ФРАГМЕНТ ТЕКСТА
Осетины не имеют сочиненных песен, а певцы импровизируют для каждого отдельного случая. Напев их, сопровождаемый монотонным звуком балалайки, заунывен и протяжен.
Собравшись кружком у пылающего в очаге дуба или развалившись на рогожах и плетенках, дальше или ближе к дверям, в зависимости от того, кто каким пользуется уважением, осетины слушают импровизацию своих бардов.
Обычай, согласно которому все, кто состоит в родстве с покойным, должны навестить его семью, заставляет последнюю каждую пятницу устраивать малые поминки для приезжих.
Глава 4
Народное управление. Происхождение сословий и их права. Кровная месть. Плата за кровь и другие преступления. Гостеприимство
До подчинения осетин русскому правительству любое общественное дело решалось у них нихасом — советом, который сходился под навесом, устроенным обычно на одной из площадок аула, преимущественно в центре. Все без исключения жители имели право голоса на этом собрании, но старшие по возрасту пользовались преимуществом. Такой порядок долгое время сохранялся и при русском управлении.

УСЛОВИЕ ЗАДАЧИ 1
Ответьте по тексту об осетинах на вопросы:
(a) Звук какого инструмента сопровождает напев осетинских певцов?
(b) Как часто семья покойного устраивает малые поминки для приезжих?
(c) Где обычно сходился нихас?
УСЛОВИЕ ЗАДАЧИ 2
Перепишите из текста об осетинах отрывок от слов «Осетины не имеют» до слов «импровизацию своих бардов.».

ИСХОДНЫЕ ДАННЫЕ
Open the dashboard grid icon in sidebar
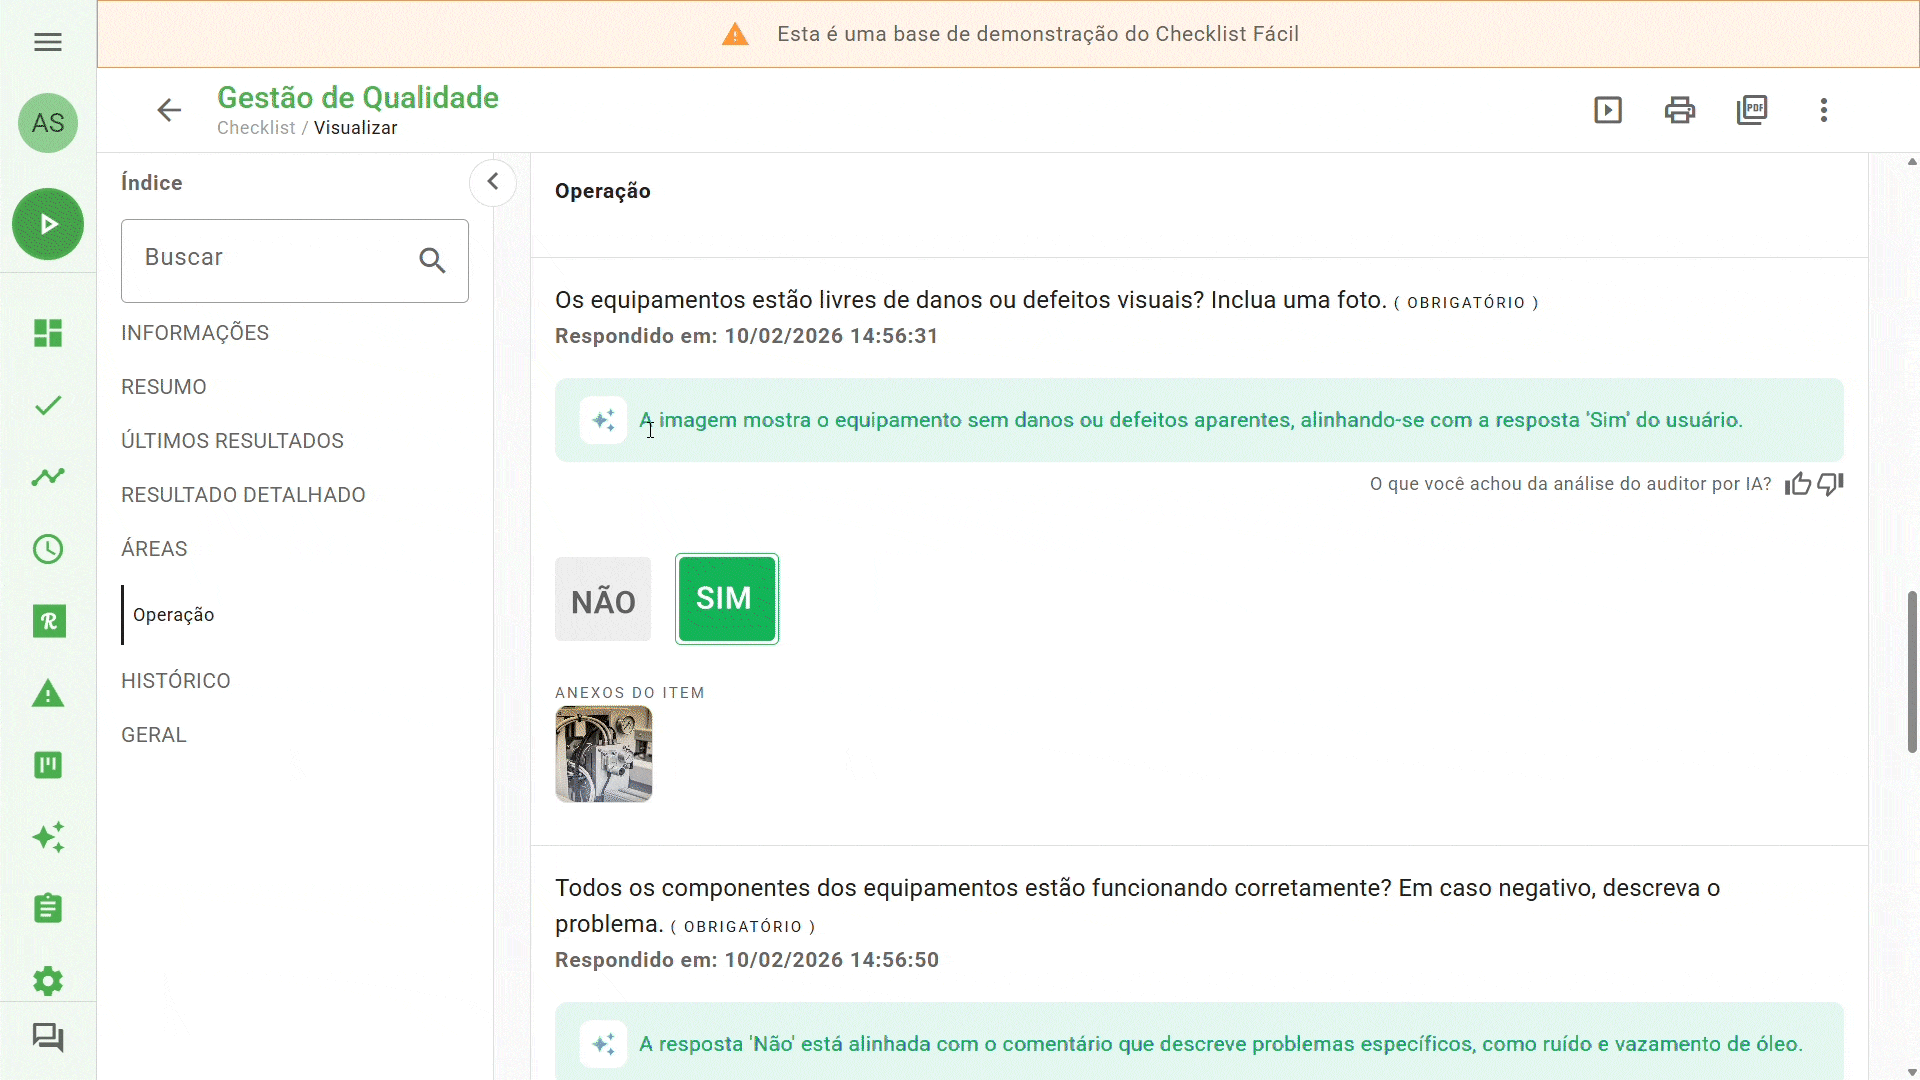The image size is (1920, 1080). tap(48, 333)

ПОДРОБНОЕ РЕШЕНИЕ 1
(a) Балалайки.
(b) Каждую пятницу.
(c) Под навесом, устроенным обычно на одной из площадок аула, преимущественно в центре.

ПОДРОБНОЕ РЕШЕНИЕ 2
Осетины не имеют сочиненных песен, а певцы импровизируют для каждого отдельного случая. Напев их, сопровождаемый монотонным звуком балалайки, заунывен и протяжен.
Собравшись кружком у пылающего в очаге дуба или развалившись на рогожах и плетенках, дальше или ближе к дверям, в зависимости от того, кто каким пользуется уважением, осетины слушают импровизацию своих бардов.